Real Ghost Stories of the 30's

Some of you may know that I got into HPL after studying ghost stories for many years. I probably have 200 book collections of thousands of stories.

In the 1930's, in the midst of the Depression, they sent out of work writers out to collect oral traditions and folklore. Among those assignments were oral narrations of ghost stories in the South.

Most southern US ghost stories have strong traditional elements transplanted from the midlands of England and Scotland, through the Appalachians, and outward as the South grew. New England has somewhat similar traditions, and why Lovecraft heard so many of the "grandmother" tales.

One terrific scholar is Alan Brown, and his Shadows and Cypress is a classic collection.

In this, a certain collector of Texas sure seemed like she was an avid reader of Weird Tales. It's a given that the writer-recorder not only transcribes the oral narrative, but invariably brings a personal flair. Oral traditions are very fluid, and there is not space to write of this here. However, whether it's LeFanu or someone else, once a ghost story is written down it becomes a literary work somewhat divorced from the handwaving, vice inflections, and eye-contact of the original story teller.

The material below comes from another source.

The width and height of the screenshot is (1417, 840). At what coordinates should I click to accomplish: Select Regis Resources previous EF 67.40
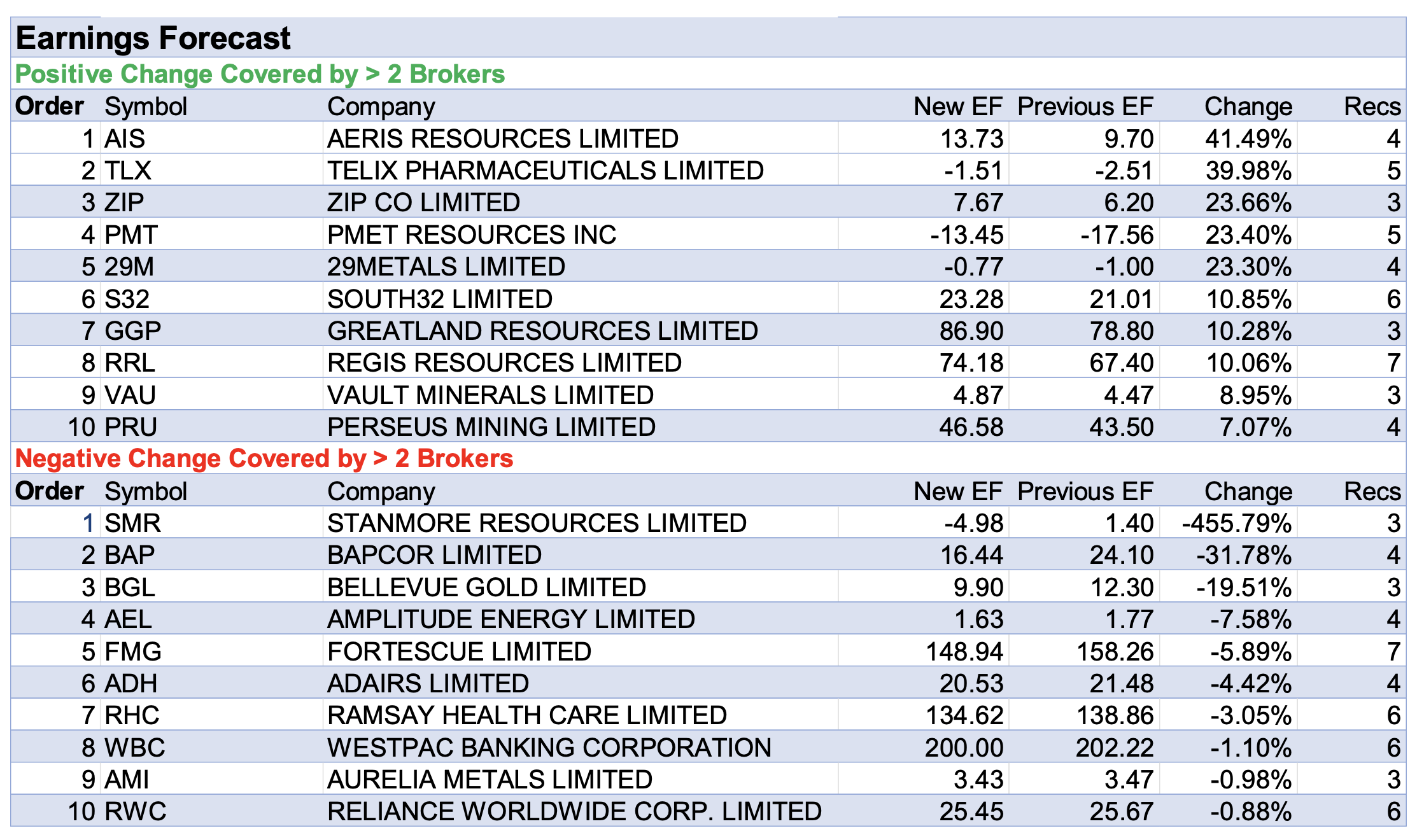coord(1121,363)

Collected on 7 November 1936, this story seemed especially Lovecraftian. I haven't the energy to type the whole story, but I'll extract enough to give you the flavor.

"It was twenty years ago [1916], this past Halloween night, that the thing that made me a wanderer happened... my best Friend and me started out on our horses ... Jerry's horse was gentle old stallion he'd been riding for years ... we decided to go by an old graveyard to see if we could see a ghost ... we were laughing and talking, when out of nowhere ... there came a thousand devils, each squawking and groaning ina different voice. My horse froze in it's tracks, and I couldn't move. All of a sudden, one of the devils made for Jerry's horse, and that gentle stallion went wild. I'll never forget the horror in Jerry's eyes ... with screams and yells, them devils went after him. I don't care what people say. I saw the best friend I ever had in my life torn to pieces while his life's blood covered the gorund. Jerry gave one [final] awful scream, and my horse bolted away ...

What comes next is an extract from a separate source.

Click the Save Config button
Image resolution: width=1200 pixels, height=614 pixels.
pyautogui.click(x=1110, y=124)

"I don't remember much about that wild ride, with a thousand devils at my heels ... them devils killed him, I know they did, 'cause they're still after me. I left that part of the country, and I ain't been back. Still, at night, when I hear Jerry's scream, I know they're coming, so I just up and leave for another part of the country."

Story #168, p. 139, as told to Margaret Beane by H. K. Walters "a vagrant found in a rooming house". Located at WPA records, Houston, Texas.

Sadly. there are no notes of what became of Ms. Beane, and one suspects that Mr. Walters did not long survive the Depression considering his poverty, mental state, and situation.

She had a knack, though. This is not he usual folk ghost story. There are ad libs seemingly right from the pages of Weird Tales if not Lovecraft.

Ghost stories are so well studied that they are assigned mytheme motifs by number. This one contains traditional elements all over the place - "ghost in cemtery", "haunted animal", and so forth. Ghost stories usually play a cultural element of warning, preservation of community history, and reinforcement of community values.

The warning is to respect the cemetery. The preservation was to remember his freind Jerry and his family life of an earlier day before his current trauma. These dramatic elements are not usual to the ghost story, though fear and horror are certainly a dramatic element.